I am the same person that I was two months ago. I enjoy the same hobbies and curl up in bed in the same peculiar poses. I have clearly not got over my college sense of humour, often leading to vague awkwardness at work. But somewhere, there is a faint hint of someone a little more somber, a little more restrained. I have taken to bringing work home at times, so as not to feel guilty about not earning my keep. My interests and expectations concerning love and romance have shifted significantly toward something a little more level headed, a little less tempestuous than what I have been used to these past several years. I am looking for a stable, peaceful individual rather than a fellow wild child. I am ready to put in time and effort into something meaningful and potentially long term, and am willing to walk away from half hearted attempts at ‘time pass’. And lately, I have been thinking deep and long about the meaning of life, the reason for my existence in this transitory world.

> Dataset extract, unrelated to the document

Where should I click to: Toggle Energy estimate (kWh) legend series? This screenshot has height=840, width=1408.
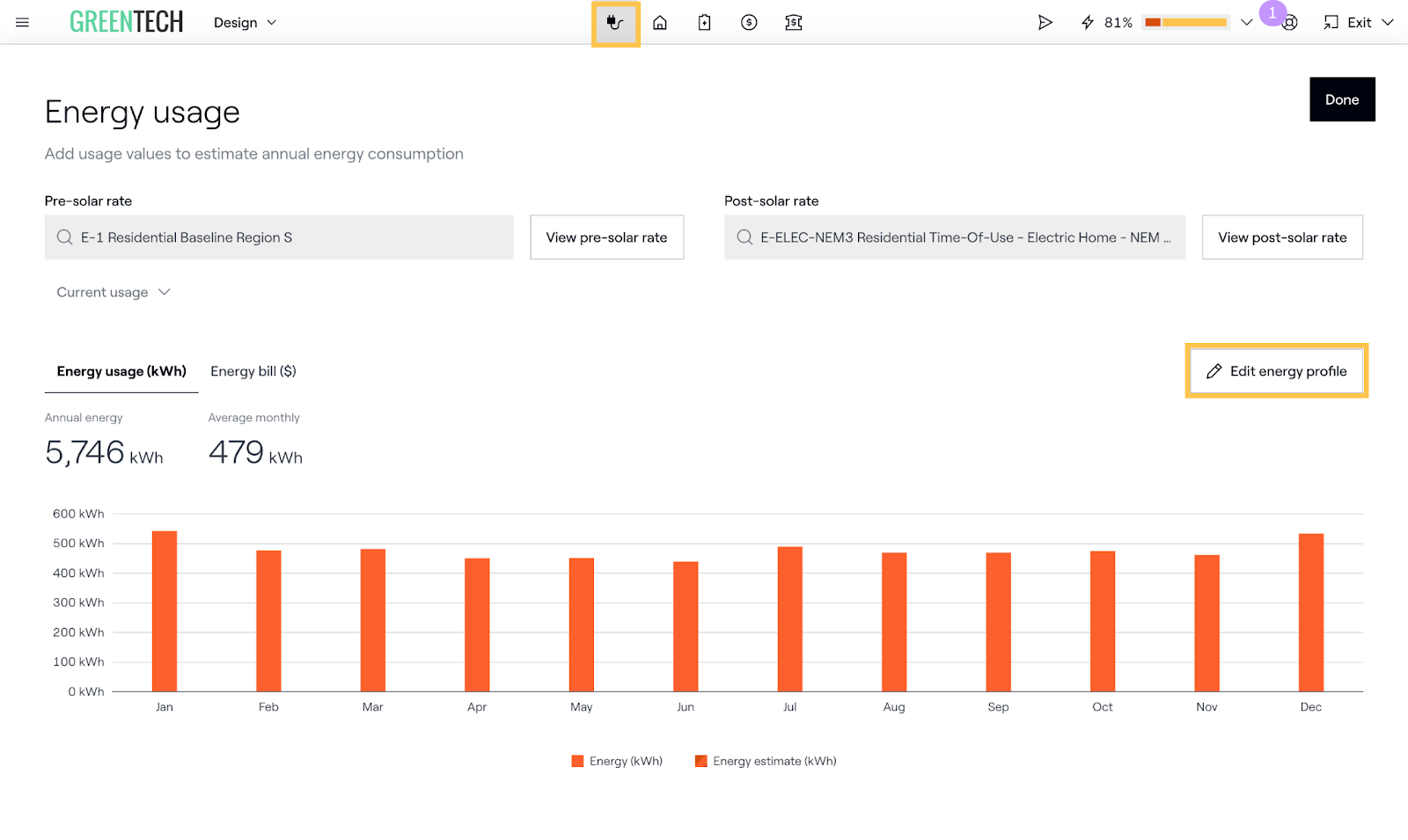766,761
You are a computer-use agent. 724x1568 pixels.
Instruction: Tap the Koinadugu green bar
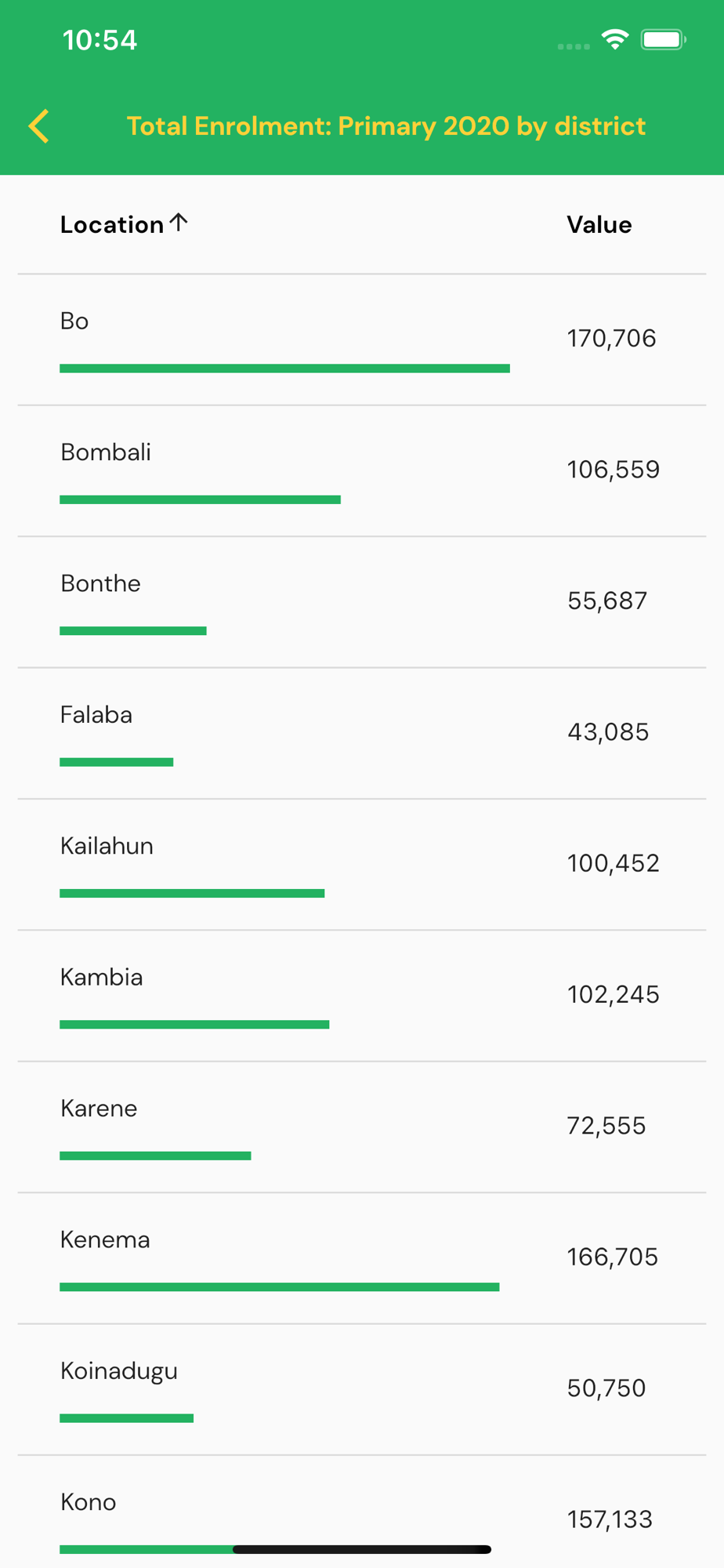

Do these changes make me more ‘grown up’? I really do not know. And, quite frankly, I do not care overmuch about it. I do not fear growing older; in fact, it has been a standing joke with my friends at Ashoka that I am the ‘mommy’ of the pack, always watching over them like a mother hen. I have never been the usual kind of youngster anyway, with very little interest in parties and shopping and living the ‘high life’. I do not really feel like a different person; maybe just a tad bit less higgledy-piggledy! I am writing this essay while on a flight back home to Calcutta after a long and tiring couple of weeks at work, not for a leisurely weekend but because of some medical troubles in the extended family. I am going home to stand by my mother in a time of need, and that, I suppose, is grown up enough. I can forgive myself for occasional slips into childish behaviour. So long as I can continue to tread this balance, I will be doing well enough, I think!